Copy out the passage of the article below on Fulton County's emergency housing assistance program between "To date, more" and "per the database.", inclusive, and swap "service area" for "coverage area" throughout.

(Selected excerpt begins)

Fulton County is putting on a clinic on how to administer a government program with the utmost transparency.

Although the county stopped accepting applications for its $18 million emergency housing assistance program in mid-March — like many governments, Fulton was inundated with requests for financial help — officials have architected an expansive database illustrating how the operation is functioning.

The page breaks down who is applying for rental assistance, where those applicants are located and how much money is being doled out.

The numbers underscore a massive demand for help with housing costs amid the coronavirus pandemic. 

To date, more than 15,500 applicants have requested a total of nearly $55 million in assistance from the federally funded program — all during the roughly two-week period in which the county was accepting applicants.

Many of those applicants, however, aren’t eligible to receive benefits from Fulton’s program because they live outside the service area. Atlantans, for instance, don’t qualify for the program because the city runs its own federally supported program. 

Folks who live outside the service area comprised more than $20 million of the ask, per the database. 

Still, Fulton officials are now tasked with determining how to distribute $18 million worth of money to a pool of people who requested almost twice that amount. 

Thus far, only about $590,000 has been dealt for rental assistance, and just $40,300 went to help people pay for utilities and other housing costs. County officials are still sifting through thousands of applications that came in before the online portal closed on March 15.

(Selected excerpt ends)
(Data provided begins)

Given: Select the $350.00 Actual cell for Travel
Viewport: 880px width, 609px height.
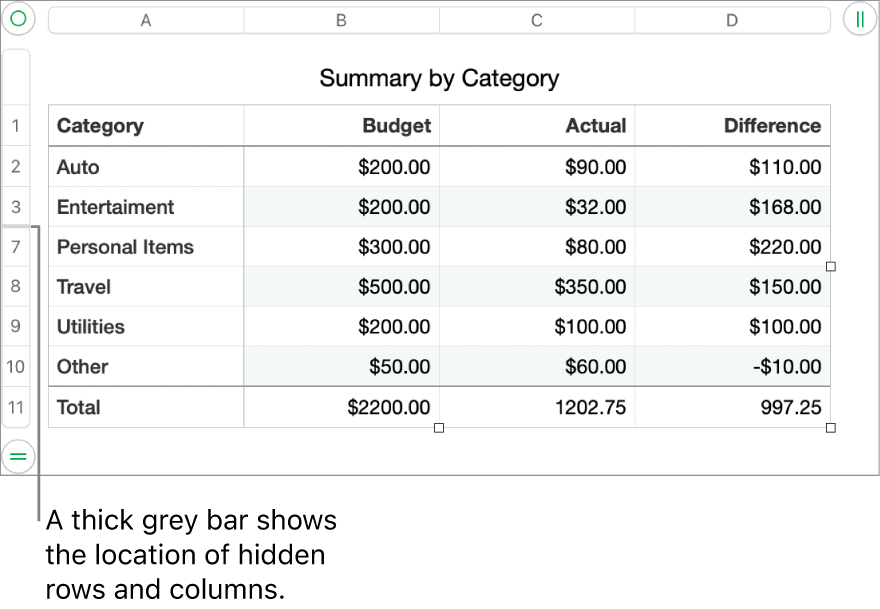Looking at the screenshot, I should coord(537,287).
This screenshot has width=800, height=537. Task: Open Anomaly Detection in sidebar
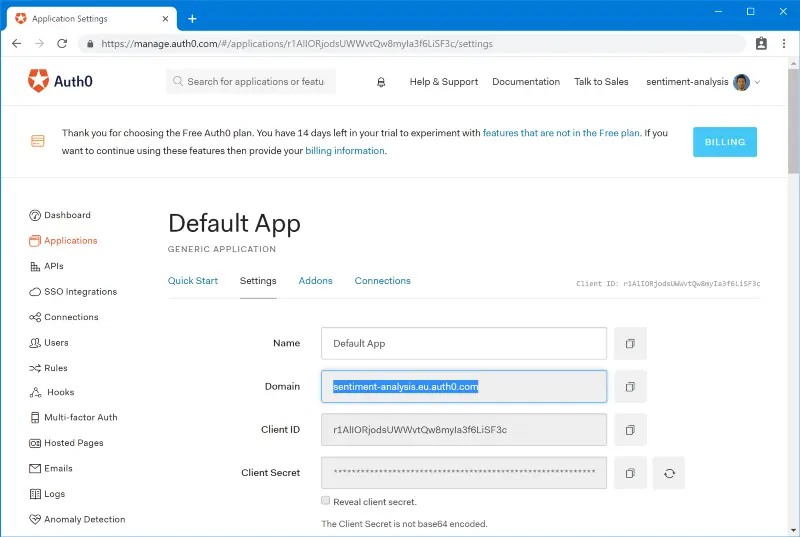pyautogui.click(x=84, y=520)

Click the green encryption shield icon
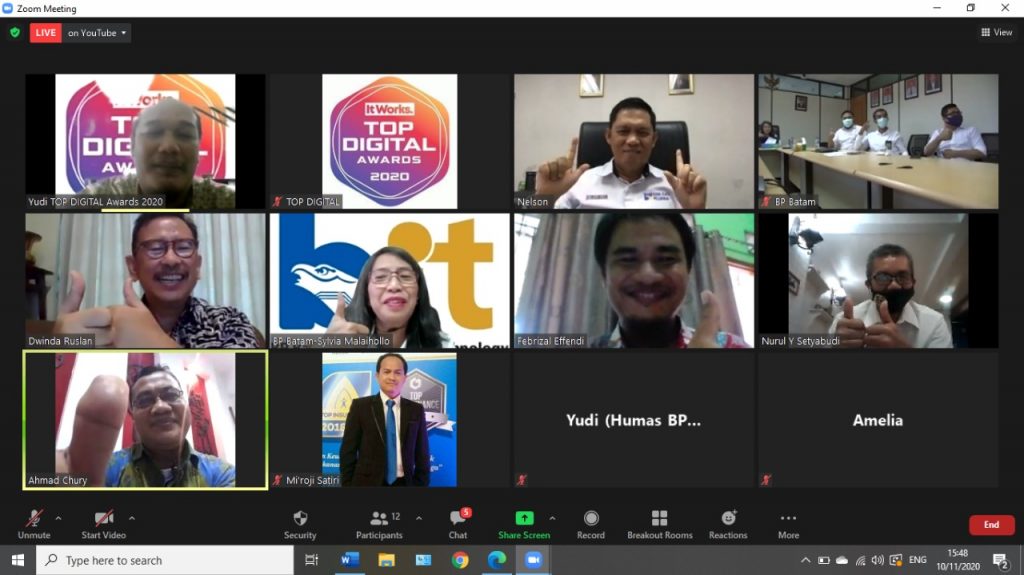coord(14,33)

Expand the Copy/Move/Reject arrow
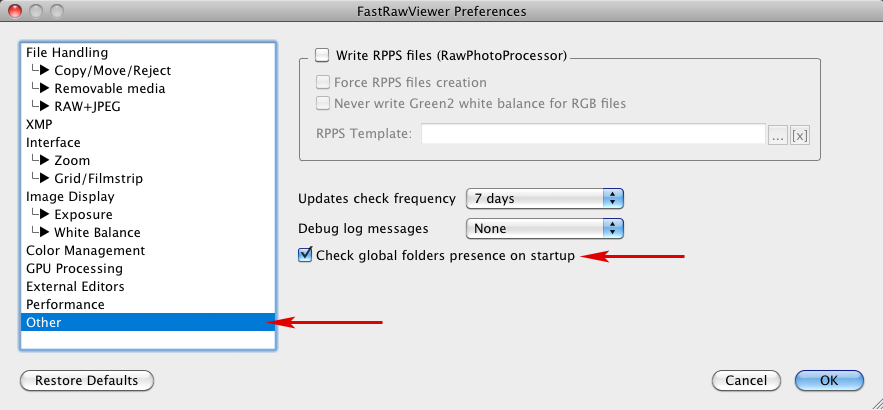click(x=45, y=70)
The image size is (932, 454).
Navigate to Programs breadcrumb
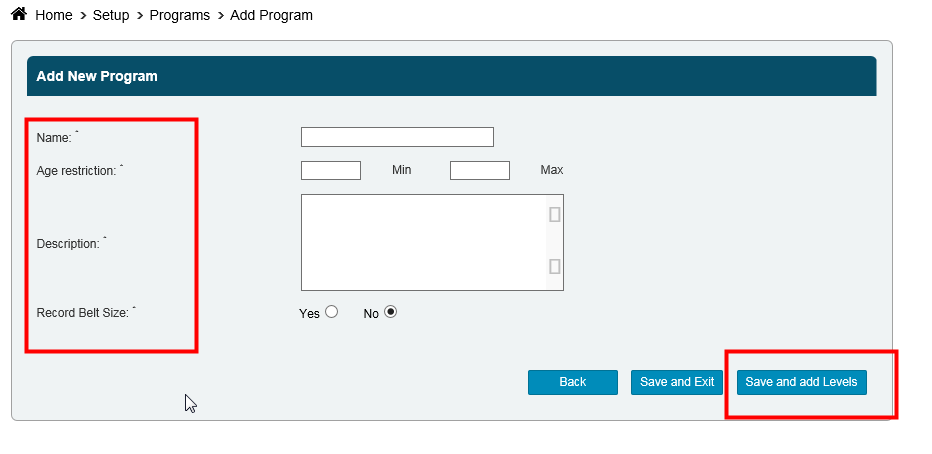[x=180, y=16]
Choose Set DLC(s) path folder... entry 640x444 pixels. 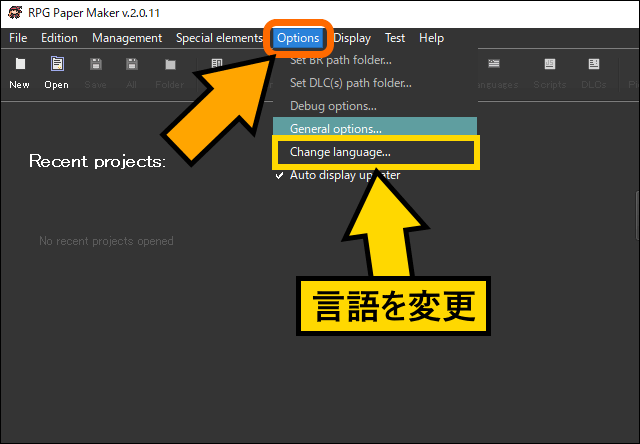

(Data provided ends)

» **Answer section**
To date, more than 15,500 applicants have requested a total of nearly $55 million in assistance from the federally funded program — all during the roughly two-week period in which the county was accepting applicants.

Many of those applicants, however, aren’t eligible to receive benefits from Fulton’s program because they live outside the coverage area. Atlantans, for instance, don’t qualify for the program because the city runs its own federally supported program. 

Folks who live outside the coverage area comprised more than $20 million of the ask, per the database.